§ WHAT TO DO
Which of the lines below include the word "computer"? Pull each one out.

---- EXTRACTED RECORDS

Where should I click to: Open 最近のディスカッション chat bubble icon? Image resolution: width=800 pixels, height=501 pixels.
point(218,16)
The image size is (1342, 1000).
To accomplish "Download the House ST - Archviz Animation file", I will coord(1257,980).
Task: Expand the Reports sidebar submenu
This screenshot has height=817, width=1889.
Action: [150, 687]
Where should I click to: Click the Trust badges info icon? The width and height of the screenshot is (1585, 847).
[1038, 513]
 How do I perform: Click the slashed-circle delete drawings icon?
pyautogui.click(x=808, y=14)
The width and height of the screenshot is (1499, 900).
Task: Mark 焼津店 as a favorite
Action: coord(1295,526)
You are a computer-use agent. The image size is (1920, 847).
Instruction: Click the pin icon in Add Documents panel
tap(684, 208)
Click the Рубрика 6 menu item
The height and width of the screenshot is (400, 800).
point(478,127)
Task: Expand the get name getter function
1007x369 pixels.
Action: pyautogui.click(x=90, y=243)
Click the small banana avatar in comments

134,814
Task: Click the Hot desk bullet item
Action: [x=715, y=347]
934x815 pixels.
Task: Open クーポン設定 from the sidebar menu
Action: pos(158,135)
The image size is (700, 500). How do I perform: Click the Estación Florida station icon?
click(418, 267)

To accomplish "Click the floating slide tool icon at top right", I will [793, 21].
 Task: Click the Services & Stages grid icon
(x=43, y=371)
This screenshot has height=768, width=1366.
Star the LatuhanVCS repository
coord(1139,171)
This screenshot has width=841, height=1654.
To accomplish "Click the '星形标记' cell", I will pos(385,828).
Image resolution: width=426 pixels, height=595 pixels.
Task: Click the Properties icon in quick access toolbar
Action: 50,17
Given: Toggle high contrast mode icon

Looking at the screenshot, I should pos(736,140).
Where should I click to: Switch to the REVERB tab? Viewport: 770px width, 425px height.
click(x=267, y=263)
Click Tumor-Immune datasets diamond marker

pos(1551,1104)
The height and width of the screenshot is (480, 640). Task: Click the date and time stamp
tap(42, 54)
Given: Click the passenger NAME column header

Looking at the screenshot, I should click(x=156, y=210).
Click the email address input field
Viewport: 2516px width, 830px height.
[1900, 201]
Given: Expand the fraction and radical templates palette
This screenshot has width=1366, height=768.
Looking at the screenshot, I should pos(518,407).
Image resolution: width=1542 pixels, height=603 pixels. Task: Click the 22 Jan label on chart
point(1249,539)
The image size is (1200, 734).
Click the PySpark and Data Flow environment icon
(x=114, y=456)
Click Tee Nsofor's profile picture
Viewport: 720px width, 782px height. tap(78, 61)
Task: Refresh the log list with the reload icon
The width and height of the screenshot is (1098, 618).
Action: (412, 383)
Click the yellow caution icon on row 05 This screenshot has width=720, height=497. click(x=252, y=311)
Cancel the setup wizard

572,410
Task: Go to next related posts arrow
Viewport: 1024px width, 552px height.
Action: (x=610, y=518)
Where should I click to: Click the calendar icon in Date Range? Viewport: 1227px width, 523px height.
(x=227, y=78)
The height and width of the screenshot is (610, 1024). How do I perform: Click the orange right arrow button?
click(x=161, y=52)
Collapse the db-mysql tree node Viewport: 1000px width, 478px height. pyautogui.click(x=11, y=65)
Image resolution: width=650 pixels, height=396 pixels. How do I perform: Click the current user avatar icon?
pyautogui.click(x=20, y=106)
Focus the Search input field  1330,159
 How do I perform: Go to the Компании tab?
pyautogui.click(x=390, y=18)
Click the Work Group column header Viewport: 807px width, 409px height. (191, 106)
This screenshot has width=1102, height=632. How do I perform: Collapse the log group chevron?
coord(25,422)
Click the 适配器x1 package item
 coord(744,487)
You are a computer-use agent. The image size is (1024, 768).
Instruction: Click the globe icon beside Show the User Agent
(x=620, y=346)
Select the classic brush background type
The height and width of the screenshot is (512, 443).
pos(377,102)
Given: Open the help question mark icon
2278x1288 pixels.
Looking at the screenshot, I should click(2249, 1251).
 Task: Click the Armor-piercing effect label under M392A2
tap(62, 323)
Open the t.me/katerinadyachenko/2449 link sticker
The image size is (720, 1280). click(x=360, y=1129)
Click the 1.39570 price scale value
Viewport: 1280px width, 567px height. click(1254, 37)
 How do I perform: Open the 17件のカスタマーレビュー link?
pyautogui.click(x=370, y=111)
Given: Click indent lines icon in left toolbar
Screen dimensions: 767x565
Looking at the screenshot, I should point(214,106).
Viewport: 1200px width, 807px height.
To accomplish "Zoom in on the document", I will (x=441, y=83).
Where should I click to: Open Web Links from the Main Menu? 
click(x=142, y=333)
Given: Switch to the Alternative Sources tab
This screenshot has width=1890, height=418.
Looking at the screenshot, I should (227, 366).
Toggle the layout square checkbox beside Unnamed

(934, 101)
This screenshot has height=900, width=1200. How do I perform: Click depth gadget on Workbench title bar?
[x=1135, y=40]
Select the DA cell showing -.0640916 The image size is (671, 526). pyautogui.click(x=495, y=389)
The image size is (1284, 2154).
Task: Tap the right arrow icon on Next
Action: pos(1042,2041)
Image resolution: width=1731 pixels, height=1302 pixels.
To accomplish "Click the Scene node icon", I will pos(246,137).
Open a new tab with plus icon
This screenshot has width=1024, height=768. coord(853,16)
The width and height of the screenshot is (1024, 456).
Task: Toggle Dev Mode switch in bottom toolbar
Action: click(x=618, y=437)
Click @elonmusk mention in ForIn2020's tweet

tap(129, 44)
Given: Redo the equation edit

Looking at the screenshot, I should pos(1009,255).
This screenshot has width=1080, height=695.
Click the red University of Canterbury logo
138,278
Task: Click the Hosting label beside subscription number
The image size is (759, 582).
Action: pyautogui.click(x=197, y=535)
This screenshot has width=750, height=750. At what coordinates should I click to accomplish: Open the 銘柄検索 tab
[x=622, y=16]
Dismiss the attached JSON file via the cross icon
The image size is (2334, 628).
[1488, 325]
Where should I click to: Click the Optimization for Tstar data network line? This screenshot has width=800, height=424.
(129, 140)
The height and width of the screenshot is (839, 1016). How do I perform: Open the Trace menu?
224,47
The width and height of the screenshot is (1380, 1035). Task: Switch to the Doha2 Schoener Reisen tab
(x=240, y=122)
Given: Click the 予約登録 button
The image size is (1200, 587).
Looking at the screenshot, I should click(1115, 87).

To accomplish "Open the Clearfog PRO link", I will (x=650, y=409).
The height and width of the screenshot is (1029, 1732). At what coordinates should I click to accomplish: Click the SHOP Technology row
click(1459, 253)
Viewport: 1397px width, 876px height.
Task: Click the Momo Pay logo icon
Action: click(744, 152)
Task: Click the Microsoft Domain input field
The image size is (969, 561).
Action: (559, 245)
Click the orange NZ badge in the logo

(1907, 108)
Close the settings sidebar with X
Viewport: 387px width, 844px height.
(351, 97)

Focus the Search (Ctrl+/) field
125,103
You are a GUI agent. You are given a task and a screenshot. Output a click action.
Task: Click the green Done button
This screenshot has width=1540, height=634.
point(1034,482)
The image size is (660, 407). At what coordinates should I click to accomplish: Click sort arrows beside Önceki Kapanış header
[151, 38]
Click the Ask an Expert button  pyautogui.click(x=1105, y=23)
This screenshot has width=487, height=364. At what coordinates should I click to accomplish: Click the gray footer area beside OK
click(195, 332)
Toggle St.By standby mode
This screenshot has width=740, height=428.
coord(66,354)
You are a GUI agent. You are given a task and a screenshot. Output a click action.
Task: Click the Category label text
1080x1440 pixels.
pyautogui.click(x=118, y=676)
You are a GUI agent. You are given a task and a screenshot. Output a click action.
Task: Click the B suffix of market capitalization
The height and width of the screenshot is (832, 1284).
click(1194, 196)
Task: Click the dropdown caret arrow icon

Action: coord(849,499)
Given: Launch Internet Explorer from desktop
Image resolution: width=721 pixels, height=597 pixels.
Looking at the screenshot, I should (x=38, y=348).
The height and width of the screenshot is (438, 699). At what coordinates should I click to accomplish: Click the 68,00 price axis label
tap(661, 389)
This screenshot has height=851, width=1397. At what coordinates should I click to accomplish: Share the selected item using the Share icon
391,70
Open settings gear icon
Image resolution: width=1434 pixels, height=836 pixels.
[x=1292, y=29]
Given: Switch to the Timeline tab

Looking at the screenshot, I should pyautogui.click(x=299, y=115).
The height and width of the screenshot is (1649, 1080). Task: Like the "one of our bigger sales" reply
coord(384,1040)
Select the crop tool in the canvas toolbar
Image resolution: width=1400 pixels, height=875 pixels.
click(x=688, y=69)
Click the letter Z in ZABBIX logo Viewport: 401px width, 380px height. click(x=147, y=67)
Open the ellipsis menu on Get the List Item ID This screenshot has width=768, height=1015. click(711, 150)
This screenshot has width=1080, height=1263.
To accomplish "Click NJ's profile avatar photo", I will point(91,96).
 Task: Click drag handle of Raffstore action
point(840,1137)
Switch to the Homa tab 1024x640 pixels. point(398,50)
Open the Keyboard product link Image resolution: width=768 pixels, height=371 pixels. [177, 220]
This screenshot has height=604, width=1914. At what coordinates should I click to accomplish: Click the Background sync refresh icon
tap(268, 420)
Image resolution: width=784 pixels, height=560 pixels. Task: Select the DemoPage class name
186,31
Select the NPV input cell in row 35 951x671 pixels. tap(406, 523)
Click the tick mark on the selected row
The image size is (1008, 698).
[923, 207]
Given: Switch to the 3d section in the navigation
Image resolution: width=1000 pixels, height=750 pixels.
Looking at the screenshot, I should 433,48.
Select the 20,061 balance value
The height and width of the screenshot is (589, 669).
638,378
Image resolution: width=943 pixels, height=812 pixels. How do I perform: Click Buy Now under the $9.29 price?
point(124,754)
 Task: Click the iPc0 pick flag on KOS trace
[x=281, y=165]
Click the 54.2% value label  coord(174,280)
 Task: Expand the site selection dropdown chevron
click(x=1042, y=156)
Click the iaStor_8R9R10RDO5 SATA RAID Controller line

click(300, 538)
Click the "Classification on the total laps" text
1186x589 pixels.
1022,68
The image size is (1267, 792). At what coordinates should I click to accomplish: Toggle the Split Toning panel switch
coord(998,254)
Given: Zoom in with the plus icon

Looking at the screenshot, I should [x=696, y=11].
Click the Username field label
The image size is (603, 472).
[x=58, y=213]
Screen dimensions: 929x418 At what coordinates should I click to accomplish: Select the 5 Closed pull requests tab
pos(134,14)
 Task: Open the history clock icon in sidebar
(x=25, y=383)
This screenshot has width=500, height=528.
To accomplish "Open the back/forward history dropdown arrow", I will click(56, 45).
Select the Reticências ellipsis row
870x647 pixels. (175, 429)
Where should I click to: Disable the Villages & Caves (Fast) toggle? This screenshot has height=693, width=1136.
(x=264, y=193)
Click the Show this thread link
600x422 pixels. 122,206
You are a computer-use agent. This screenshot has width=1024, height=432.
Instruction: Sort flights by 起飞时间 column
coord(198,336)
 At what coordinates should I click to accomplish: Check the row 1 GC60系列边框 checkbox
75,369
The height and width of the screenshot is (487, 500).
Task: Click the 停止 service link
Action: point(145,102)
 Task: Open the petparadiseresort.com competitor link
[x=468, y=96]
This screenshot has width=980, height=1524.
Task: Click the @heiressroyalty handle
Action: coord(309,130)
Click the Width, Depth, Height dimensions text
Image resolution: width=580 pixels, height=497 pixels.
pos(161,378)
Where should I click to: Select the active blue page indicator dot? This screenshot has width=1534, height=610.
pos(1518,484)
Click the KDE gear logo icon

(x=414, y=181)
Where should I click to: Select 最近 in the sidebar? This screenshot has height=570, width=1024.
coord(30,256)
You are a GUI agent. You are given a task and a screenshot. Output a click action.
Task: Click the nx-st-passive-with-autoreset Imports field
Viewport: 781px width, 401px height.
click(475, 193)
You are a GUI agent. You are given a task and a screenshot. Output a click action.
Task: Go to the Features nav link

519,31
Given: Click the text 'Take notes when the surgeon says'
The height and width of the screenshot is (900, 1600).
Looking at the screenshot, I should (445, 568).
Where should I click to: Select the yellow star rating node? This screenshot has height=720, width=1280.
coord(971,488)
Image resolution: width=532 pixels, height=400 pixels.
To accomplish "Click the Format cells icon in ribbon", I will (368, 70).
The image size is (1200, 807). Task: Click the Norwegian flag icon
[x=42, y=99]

--------

§ PROBLEM SOLUTION
You are a computer-use agent. The image size is (1920, 847).
You are a computer-use agent. The image size is (1024, 768).
You are a computer-use agent. This screenshot has width=1024, height=432.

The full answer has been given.